Voulez-vous la paix totale?

Dans l’affirmative, alors il ne nous faut en Europe plus que des petits Etats qui se tiennent en un équi­libre stable, comme le prétend Leopold Kohr, le grand philosophe de la province de Salzbourg. Il faudrait de nombreux petits pays dont les peuples auraient davantage de droits que leurs représentants. Comme déjà évoqué, nous ne voulons pas parler ici des membres du gouvernement, car ils ne représentent de toutes façons qu’eux-mêmes, et pas nous.
Certes, nous ne jouirons pas rapidement d’une paix totale; toutefois, nous devrions, pour le moins, commencer à instaurer dans notre propre pays la démocratie directe et inciter tout un chacun à engager le débat avec sa parenté, ses voisins et concitoyens, comme le disaient les insurgés, il y a quelques siècles, dans le pays au-delà de la rivière Enns, un affluent du Danube. Ils réclamaient déjà à cette époque ce qui s’appelait «les libertés helvétiques»! Toutefois, tant sa majesté à Vienne que le prince électeur à Munich détenaient toujours le pouvoir – à l’aide du noble Pappenheim. Ces trois chefs ont eu des milliers de morts sur la conscience. Il faudrait encore après coup leur intenter un procès.

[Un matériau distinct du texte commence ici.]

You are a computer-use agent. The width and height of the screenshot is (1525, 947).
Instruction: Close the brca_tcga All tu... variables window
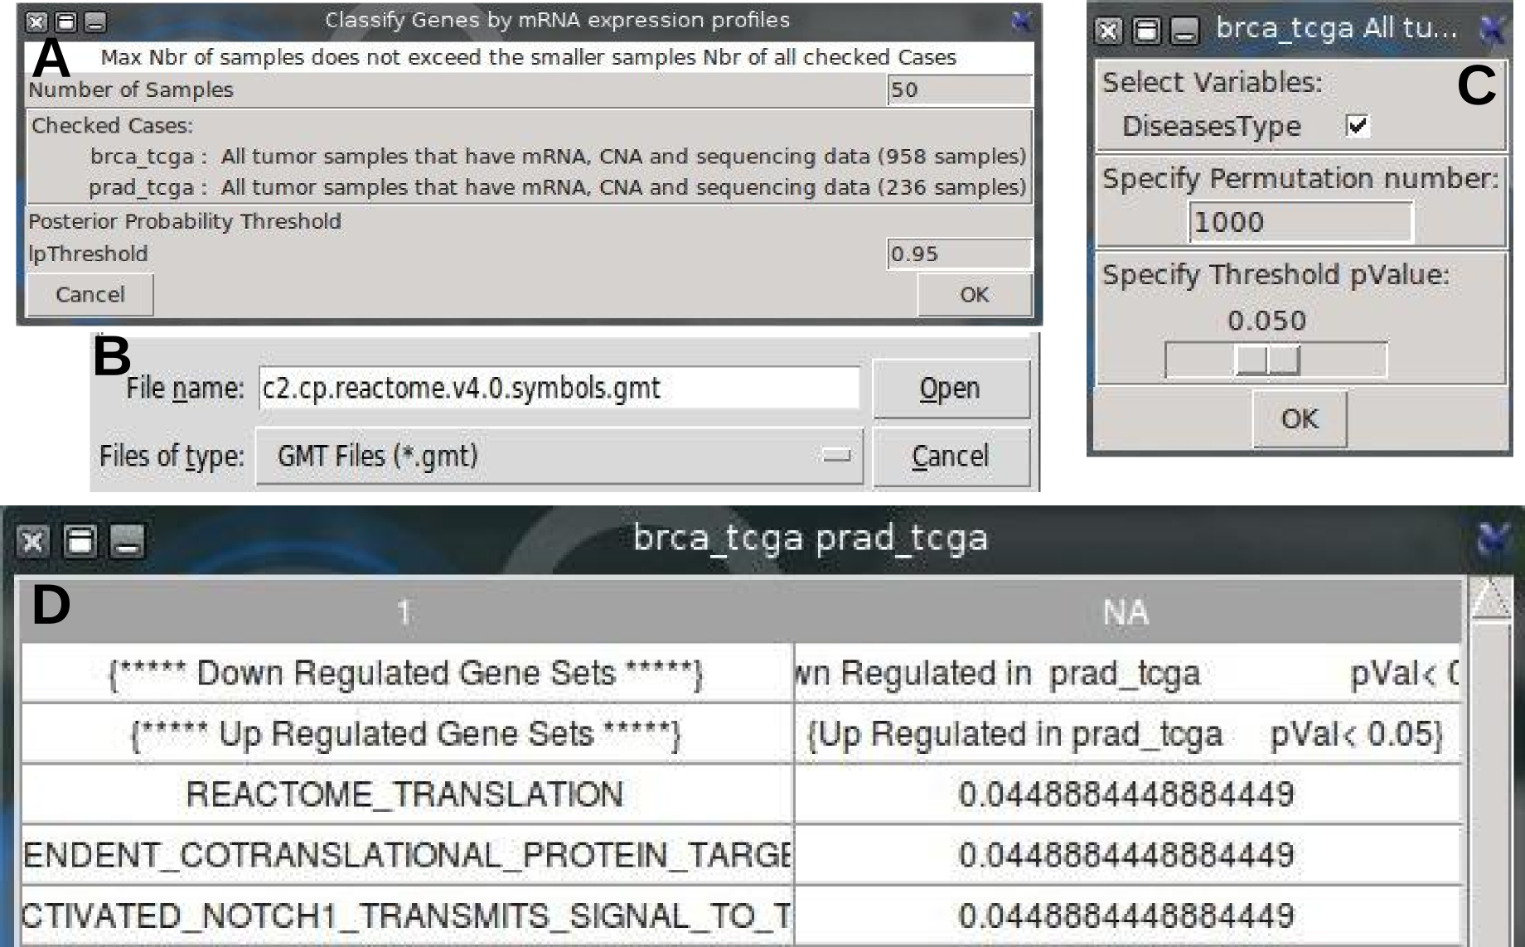[x=1108, y=31]
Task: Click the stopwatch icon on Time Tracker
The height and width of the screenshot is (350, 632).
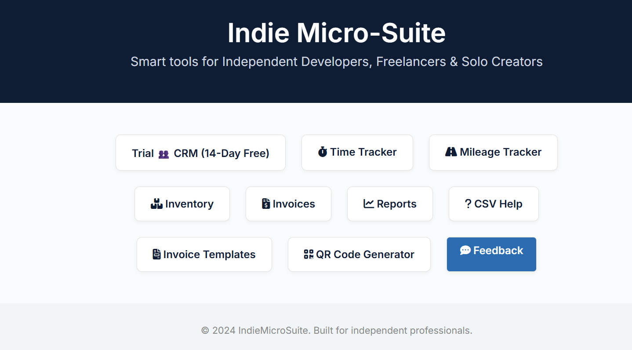Action: pyautogui.click(x=323, y=152)
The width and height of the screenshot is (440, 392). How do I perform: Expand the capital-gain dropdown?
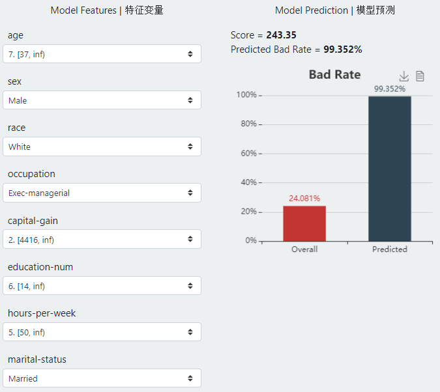point(104,239)
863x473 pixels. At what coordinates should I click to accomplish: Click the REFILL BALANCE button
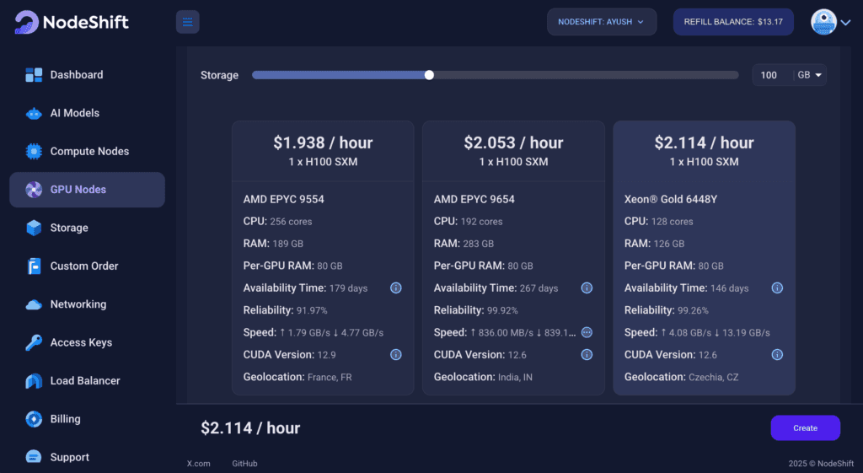click(x=733, y=22)
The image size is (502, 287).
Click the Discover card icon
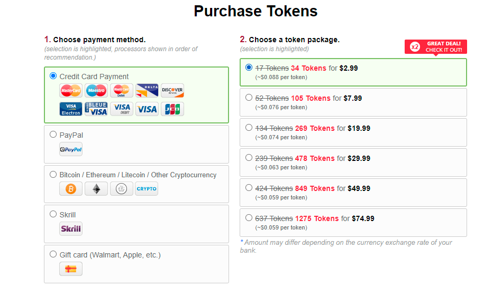tap(172, 91)
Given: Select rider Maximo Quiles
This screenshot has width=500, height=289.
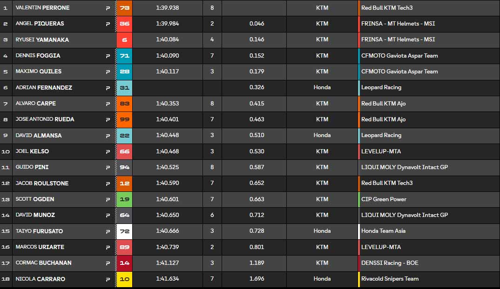Looking at the screenshot, I should point(39,72).
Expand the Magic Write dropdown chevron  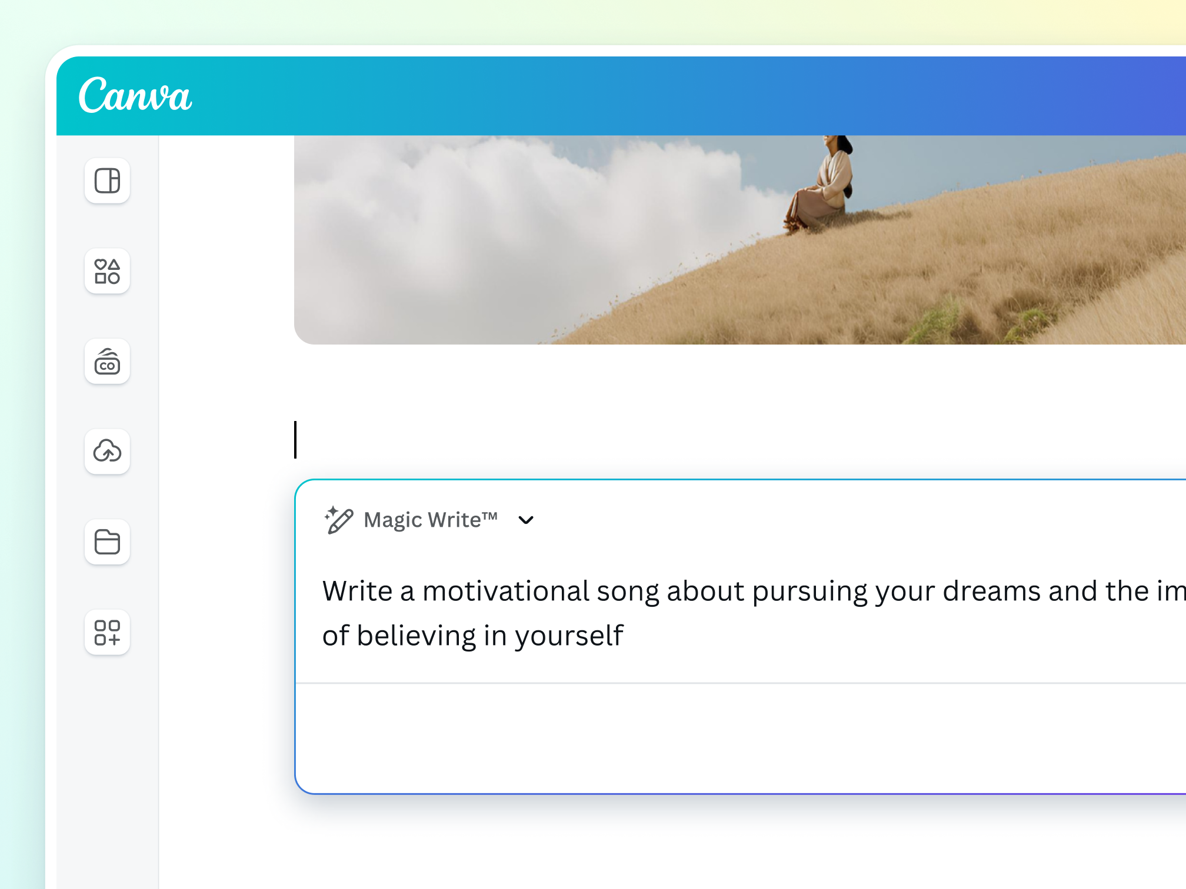tap(526, 520)
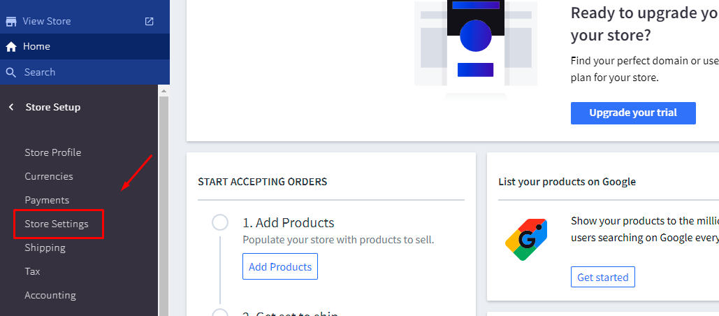
Task: Mark the Add Products step circle
Action: [x=220, y=223]
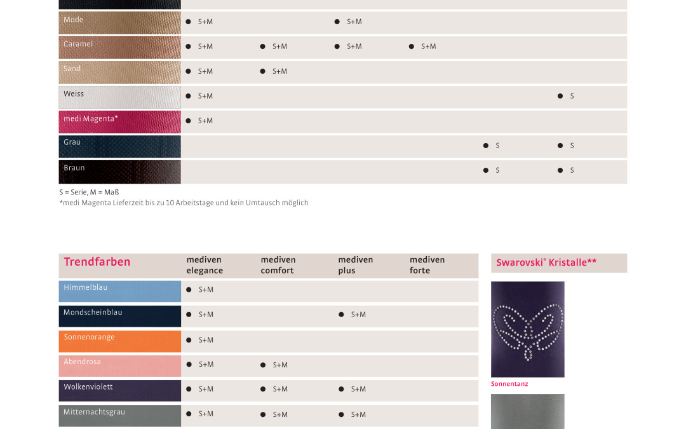This screenshot has height=429, width=686.
Task: Click the Grau color swatch
Action: tap(119, 147)
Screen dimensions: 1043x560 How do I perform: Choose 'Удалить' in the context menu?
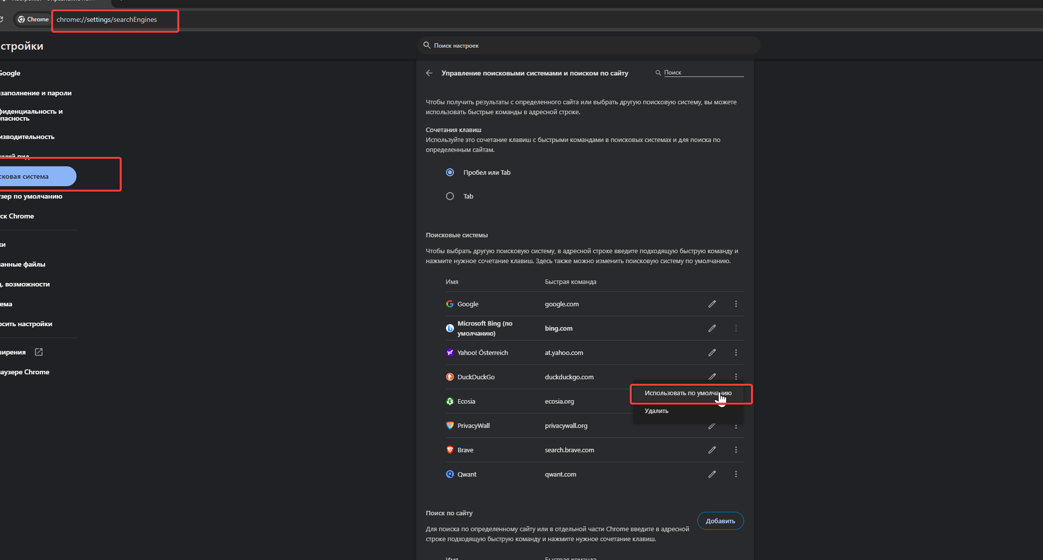656,411
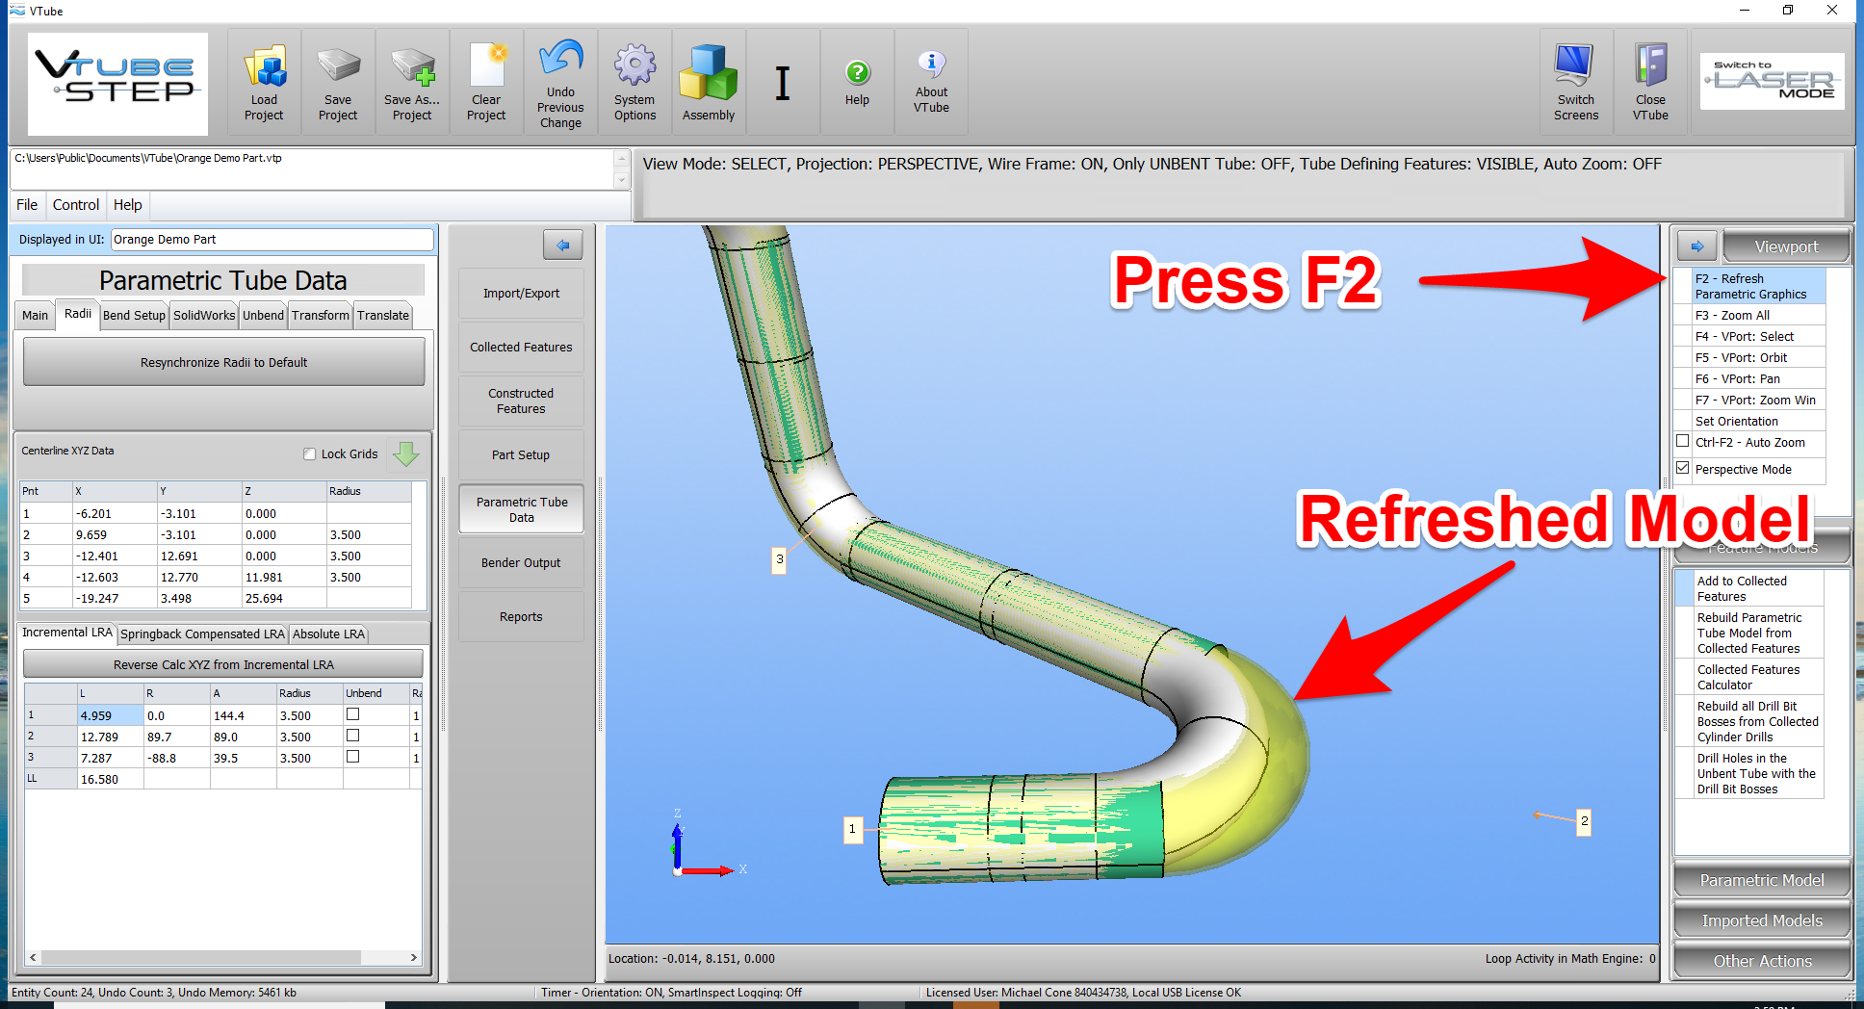Click the horizontal scrollbar under LRA grid

pyautogui.click(x=202, y=957)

Mais attention. Lors de l’introduction de la démocratie directe, nous devons nous méfier de certains experts qui, bien sûr, y sont opposés. Ils préfèrent conseiller les politiques plutôt que d’apporter des explications à la population. Comme par exemple ce polito­logue autrichien, professeur d’université bien rétribué, qui tient les votations telles qu’en Suisse pour un grand mal, le peuple, selon lui, n’étant pas capable de discernement dans les questions de grande portée. Il considère que les peuples sont trop stupides, mais n’ose quand même pas le dire ouvertement.
S’engager en faveur de la démocratie directe, c’est servir la paix, au lieu de donner dans la guerre ou de soi-disant mesures humanitaires, comme le prétendent certains esprits tordus, dont même des détenteurs du prix Nobel de la paix.
Nous devons exiger l’introduction de la démocratie directe par des lettres adressées aux journaux régionaux, nous devons diffuser les idées de Rousseau qui voulait que ce soit le peuple qui jouisse de la souveraineté et pas le tyran de la ville de Graz, celui d’un arrondissement de Vienne ou de la basse Autriche. Nous n’avons pas non plus besoin d’un roi soleil. Même dans la Principauté du Lichtenstein, c’est le peuple qui décide de ses impôts et pas «Son Altesse».
Nous devons exiger la démocratie directe par des coups de téléphone ou par des entretiens avec nos députés dans notre propre circonscription. C’est une préparation importante pour le maintien de la paix, à la portée de tous les citoyens, tant les anciens que les nouveaux (et concernant ces derniers, on devrait se demander, dans le cas contraire, pourquoi ils ont fui leurs pays dévastés par la guerre pour se réfugier chez nous).
Nous devons aussi exiger la démocratie directe, telle que l’entendait Rousseau, ceci lors de débats dans des forums, mais aussi partout où l’on peut déposer des commen­taires sur Internet.
Ce n’est que dans la démocratie directe que le peuple peut imposer ses propres décisions à l’encontre de ses prétendus serviteurs, ministres, dirigeants et présidents.
C’est uniquement en démocratie directe que le peuple peut s’exprimer en faveur de la paix et contre la guerre!    •
(Traduction Horizons et débats)

*    On entend toujours par là les citoyens des deux sexes.